Task objective:
Everything from the line holding "How do I perform: Enable" to the last line of the material below must be retyped exactly, minus any pictures.

::::

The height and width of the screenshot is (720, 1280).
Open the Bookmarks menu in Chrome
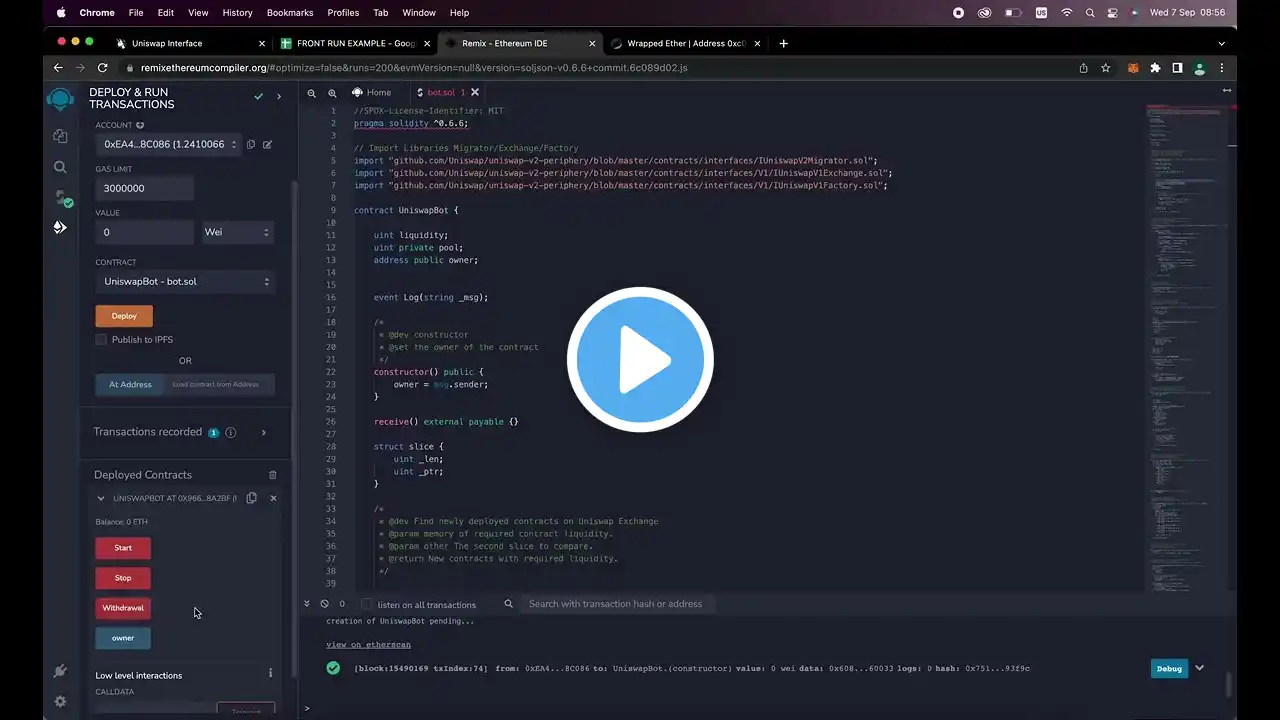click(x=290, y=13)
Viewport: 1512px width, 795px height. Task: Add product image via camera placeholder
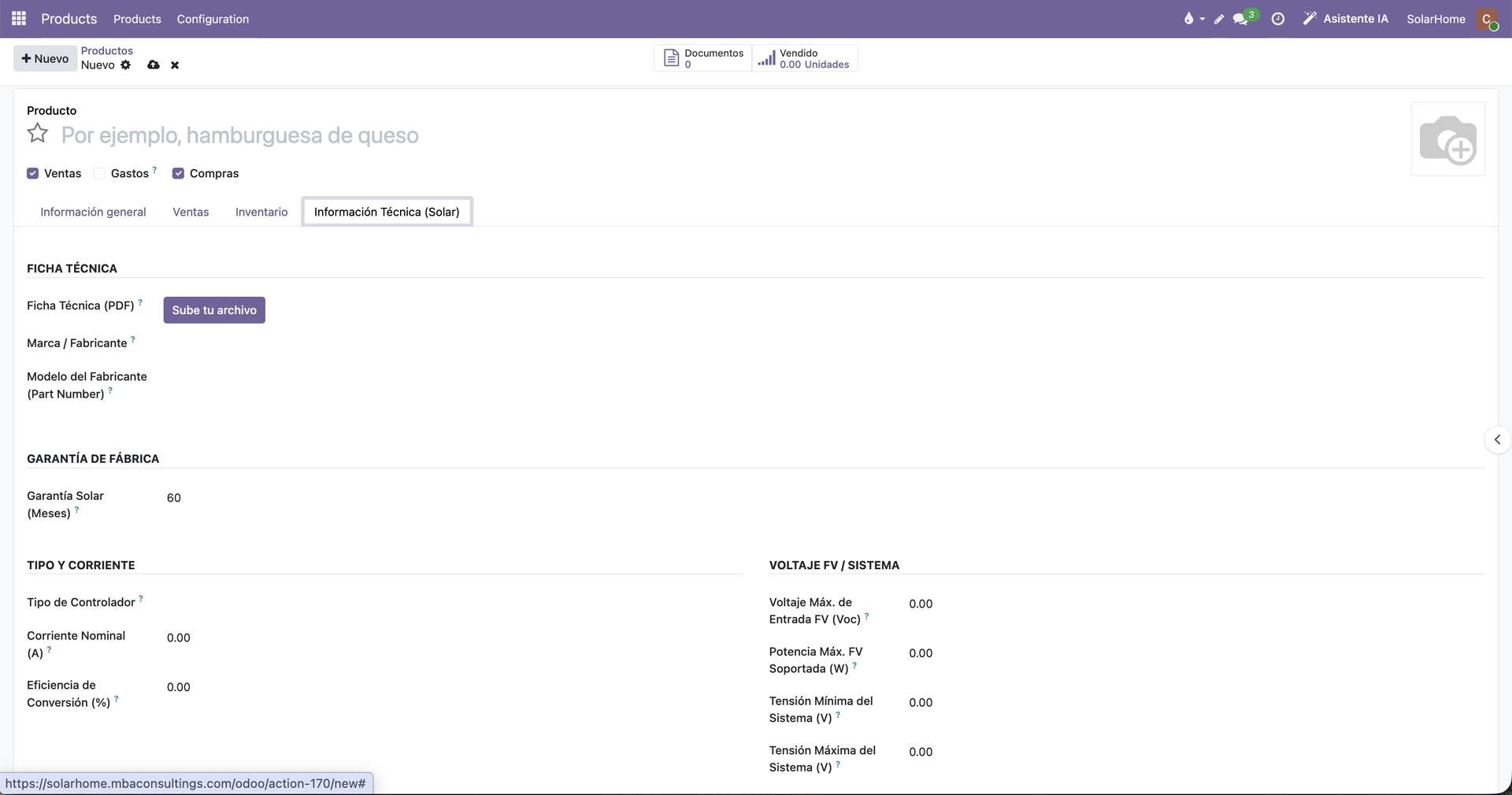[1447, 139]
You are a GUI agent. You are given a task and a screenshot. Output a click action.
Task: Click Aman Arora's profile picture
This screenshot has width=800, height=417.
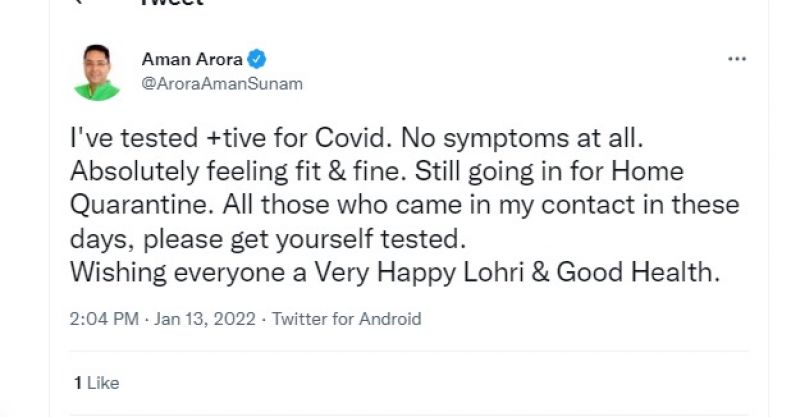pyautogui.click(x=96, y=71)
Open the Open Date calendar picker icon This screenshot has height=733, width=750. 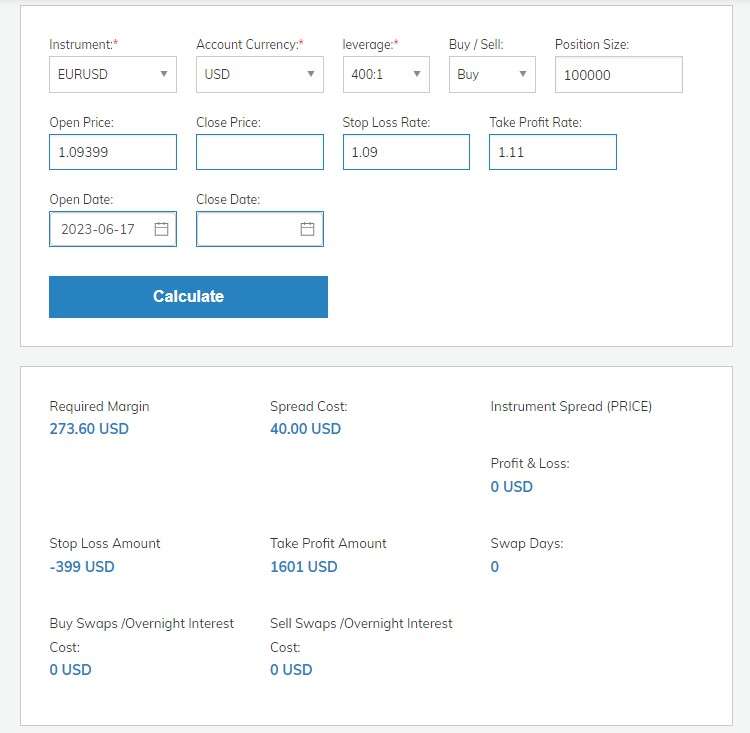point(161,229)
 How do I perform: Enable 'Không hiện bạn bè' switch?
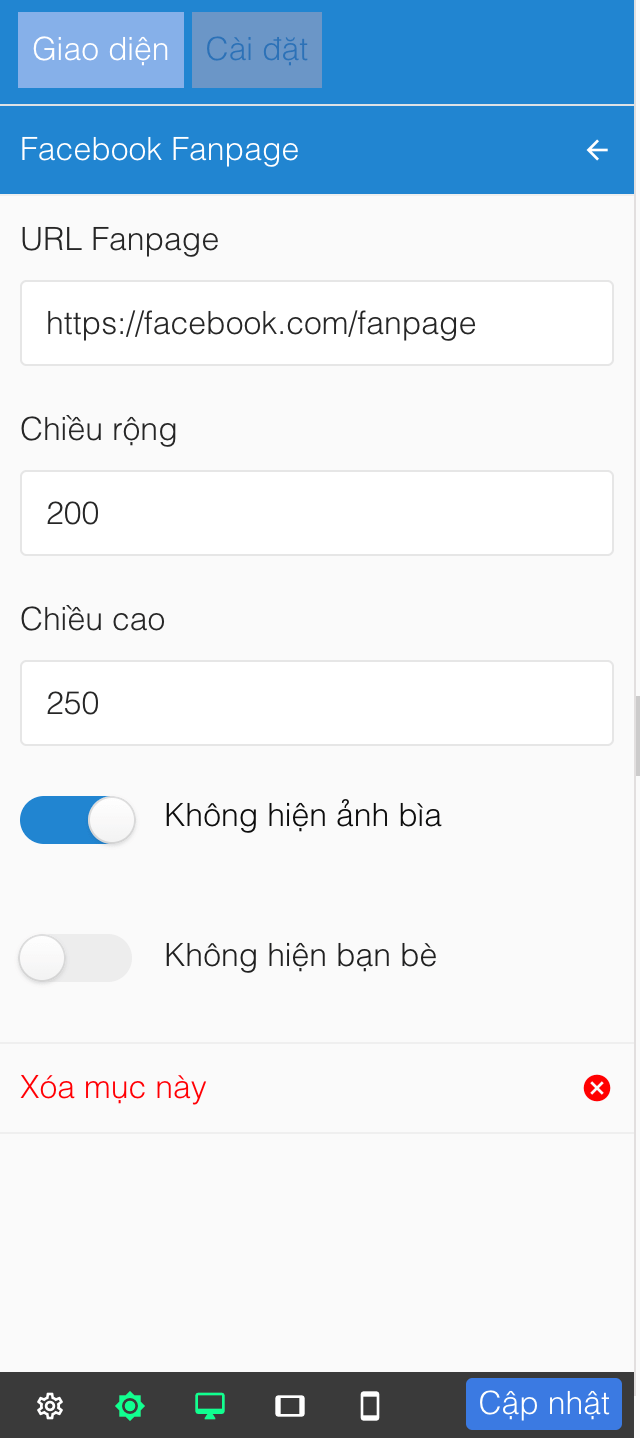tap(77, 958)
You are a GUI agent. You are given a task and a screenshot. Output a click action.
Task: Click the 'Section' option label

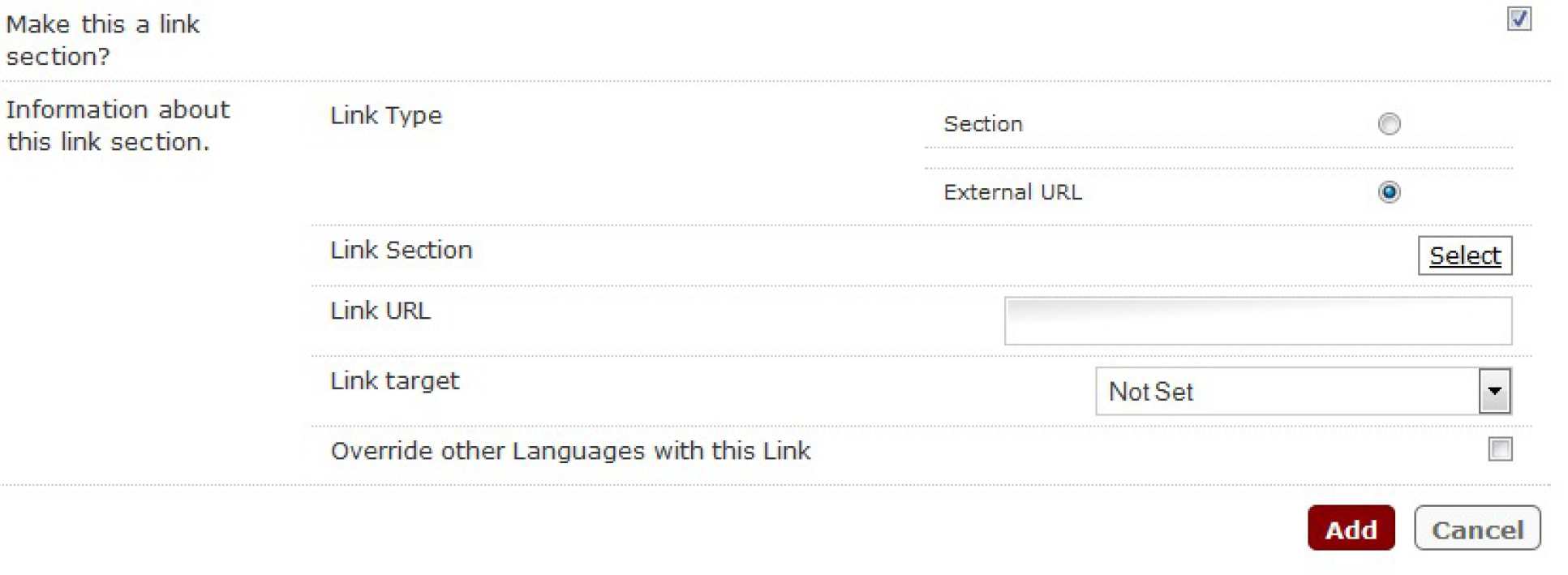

::::

Exercise result:
 How do I perform: Enable 'Không hiện bạn bè' switch?
tap(77, 958)
You are a GUI agent. You are given a task and a screenshot. Output a click action.
Task: Click the 'Section' option label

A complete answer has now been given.